▶ Selection:

◆ ◆ ◆ ◆ ◆ ◆ ◆

In determining whether the Board was empowered to make such a change, we begin, of course, with the language of the statute. If the statute is clear and unambiguous "that is the end of the matter, for the court, as well as the agency, must give effect to the unambiguously expressed intent of Congress." Chevron U. S. A. Inc. v. Natural Resources Defense Council, Inc., 467 U. S. 837, 842-843 (1984). The traditional deference courts pay to agency interpretation is not to be applied to alter the clearly expressed intent of Congress.
Application of this standard to the Board's interpretation of the "demand deposit" element of § 2(c) does not require extended analysis. By the 1966 amendments to § 2(c), Congress expressly limited the Act to regulation of institutions that accept deposits that "the depositor has a legal right to withdraw on demand." 12 U. S. C. § 1841(c). The Board would now define "legal right" as meaning the same as "a matter of practice." But no amount of agency expertise however sound may be the result can make the words "legal right" mean a right to do something "as a matter of practice." A legal right to withdraw on demand means just that: a right to withdraw deposits without prior notice or limitation. Institutions offering NOW accounts do not give the depositor a legal right to withdraw on demand; rather, the institution itself retains the ultimate legal right to require advance notice of withdrawal. The Board's definition of "demand deposit," therefore, is not an accurate or reasonable interpretation of § 2(c).
B
Section 2(c) of the Act provides that, even if an institution accepts deposits that the depositor has a legal right to withdraw on demand, the institution is not a bank unless it "engages *369 in the business of making commercial loans." Under Regulation Y, "commercial loan" means "any loan other than a loan to an individual for personal, family, household, or charitable purposes," including "the purchase of retail installment loans or commercial paper, certificates of deposit, bankers' acceptances, and similar money market instruments."
The purpose of the amended regulation is to regulate as banks institutions offering "commercial loan substitutes," that is, extensions of credit to commercial enterprises through transactions other than the conventional commercial loan. In its implementing order, the Board explained that "it is proper to include these instruments within the scope of the term commercial loan as used in the Act in order to carry out the Act's basic purposes: to maintain the impartiality of banks in providing credit to business, to prevent conflicts of interest, and to avoid concentration of control of credit." 49 Fed. Reg., at 841.
As the Board's characterization of these transactions as "commercial loan substitutes" suggests,[4] however, money market transactions do not fall within the commonly accepted definition of "commercial loans." The term "commercial loan" is used in the financial community to describe the direct loan from a bank to a business customer for the purpose of providing funds needed by the customer in its business. The term does not apply to, indeed is used to distinguish, extensions of credit in the open market that do not involve close borrower-lender relationships. Cf. G. Munn & F. Garcia, Encyclopedia of Banking and Finance 607 (1983). These latter money market transactions undoubtedly involve the indirect *370 extension of credit to commercial entities but, because they do not entail the face-to-face negotiation of credit between borrower and lender, are not "commercial loans."

◆ ◆ ◆ ◆ ◆ ◆ ◆

▶ Listed entries:
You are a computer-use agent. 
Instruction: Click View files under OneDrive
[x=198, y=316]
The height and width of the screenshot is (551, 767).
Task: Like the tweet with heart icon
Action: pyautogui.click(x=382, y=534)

◆ ◆ ◆ ◆ ◆ ◆ ◆

▶ Objective: From the opinion excerpt above, list each of the Act's basic purposes that the Board's implementing order names.

▶ Result for this exercise:
- To maintain the impartiality of banks in providing credit to business
- To prevent conflicts of interest
- To avoid concentration of control of credit